Plastic tax aired in campaign for reusable bags

Grant Welker

Tailpipes, smokestacks and oil refineries spewing pollutants used to be the images of environmental havoc, able to represent the toll that industry has taken on the planet. Now, the plastic bag has become the new bad guy.

San Francisco has banned the petroleum-based bags in large grocery stores, Connecticut, Maryland and Massachusetts have considered bans, fines or taxes, and Boston has considered a citywide ban.

Last year, Sen. Brian A. Joyce, a Milton Democrat, filed a bill that would charge consumers 2 cents per plastic bag, with revenue split between state recycling programs and the store to increase consumer awareness. The tax would gradually increase to 15 cents over seven years.

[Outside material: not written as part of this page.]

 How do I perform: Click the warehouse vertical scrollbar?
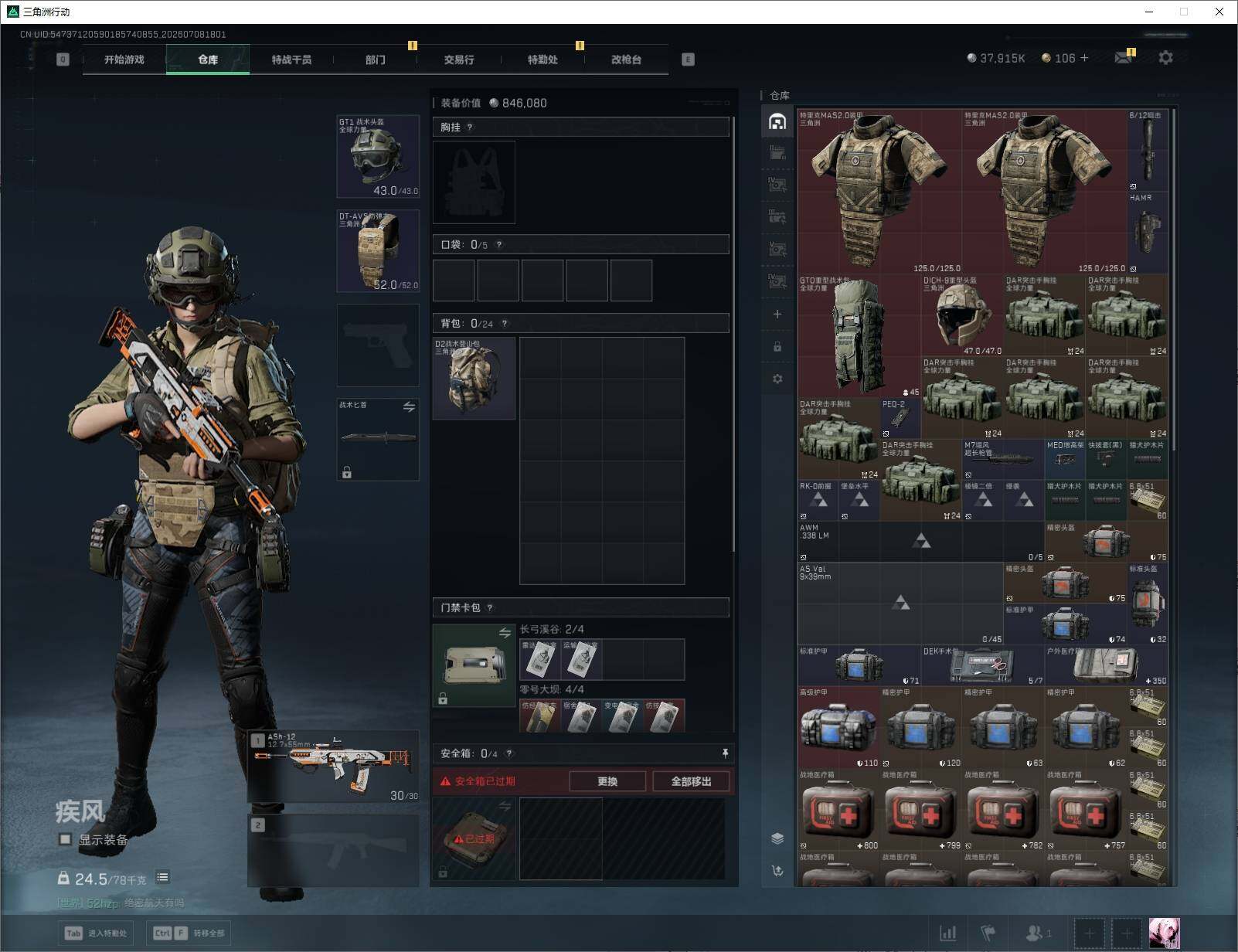click(1174, 278)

“It would gently prod consumer behavior,” Joyce said. “It’s not an extreme measure by any sense.”

Joyce had a college intern research the impact of plastic bags after a woman from Sharon asked the senator’s office to look into the issue. “We found some startling facts,” Joyce said.

The tax would apply only to large supermarkets, and exceptions would be made for ice, fish, meat and poultry. Paper bags would not be taxed, and reusable bags would be tax-deductible.

Most grocery stores large and small now sell reusable bags as options.

Lees Market in Westport sells reusable bags for 99 cents, though owner Albert Lees said the Central Village store often gives many away, too. For Earth Day, Lees Market will give away the bags and only use those or paper bags for groceries.

A “core constituency” of customers has always been into recycling, Lees said, and the store has seen an “incremental increase” in the general use of its reusable bags. “We hope that more and more people will accelerate their use of the reusable bags to promote environmental friendliness,” he added.

Stop & Shop stores offer plastic bag recycling and encourage people to use reusable bags, said spokesman Robert Keane. When stores began selling the bags about a year ago, he said, “they were so popular, it was tough to keep them in stock.”

From April 18 to 24, Stop & Shop stores are offering five free reusable bags with the purchase of $15 worth of select General Mills products. Beginning May 9, Stop & Shop will take five cents off a total shopping bill for each reusable bag brought from home.

Shaw’s Supermarkets have also been selling a variety of 99-cent canvas bags in its stores. The bags, especially around Earth Day, have “been selling well,” spokeswoman Karen Pierce said. Neither retailer would release information on how many bags they have sold.

The environmental Web site says the plastic bag is “a powerful symbol of consumerism gone wild.” Citing the Environmental Protection Agency, the group says 380 billion plastic bags, wraps and sacks are consumed in the United States annually. Each year, an estimated 500 billion to 1 trillion plastic bags are consumed worldwide, and billions end up as trash, the group said.

Joyce said his bill has “been met with great receptivity” from the people he’s spoken to. He’s confident the bill — which could be voted on in May or June — will pass eventually.

Joyce’s bill was modeled after programs in Ireland, which charges 15 cents per plastic bag; in San Francisco, where the city council enacted an outright ban in large grocery stores; and retailer Ikea’s system of charging 5 cents per bag.

“The consumer awareness from articles like this is itself a victory,” Joyce said. “It helps make people aware that with very little effort, they can help improve our environment.”

The plastic bag tax bill does have its detractors, however. The Massachusetts Food Association, which represents the grocery and supermarket industry, has testified that the tax is the wrong approach.

“It’s not the right time with the looming recession and price increases in food,” said association president Chris Flynn. “Consumers don’t need to be taxed and burdened any further.”

The problem isn’t the bags themselves, Flynn said, but a lack of consumer education. Both paper and plastic bags can be reused around the house for storing things, can be used as trash bags or to hold recyclables, he said, and most grocery stores collect used plastic bags for recycling. Some plastic bag bans have only led to sharp increases in sales of plastic trash bags, he added.

“The key is to recycle all of it,” Flynn said. “We don’t need to tax or bribe consumers to do the right thing.”

Joyce said resistance from the Massachusetts Food Association is unfortunate. “More and more retailers are realizing that good environmental practices are indeed good for business.”

Some argue that paper bags actually require more energy to produce than plastic. But, Lees said, there is an advantage to using paper. “People tend to use it again, either at the store or around the house. Plus, plastic blows around and gets stuck in trees or against fences.”

Flynn agrees that paper is no better than plastic. The number of plastic bags in one trailer is equal to seven trailers worth of paper bags, he said.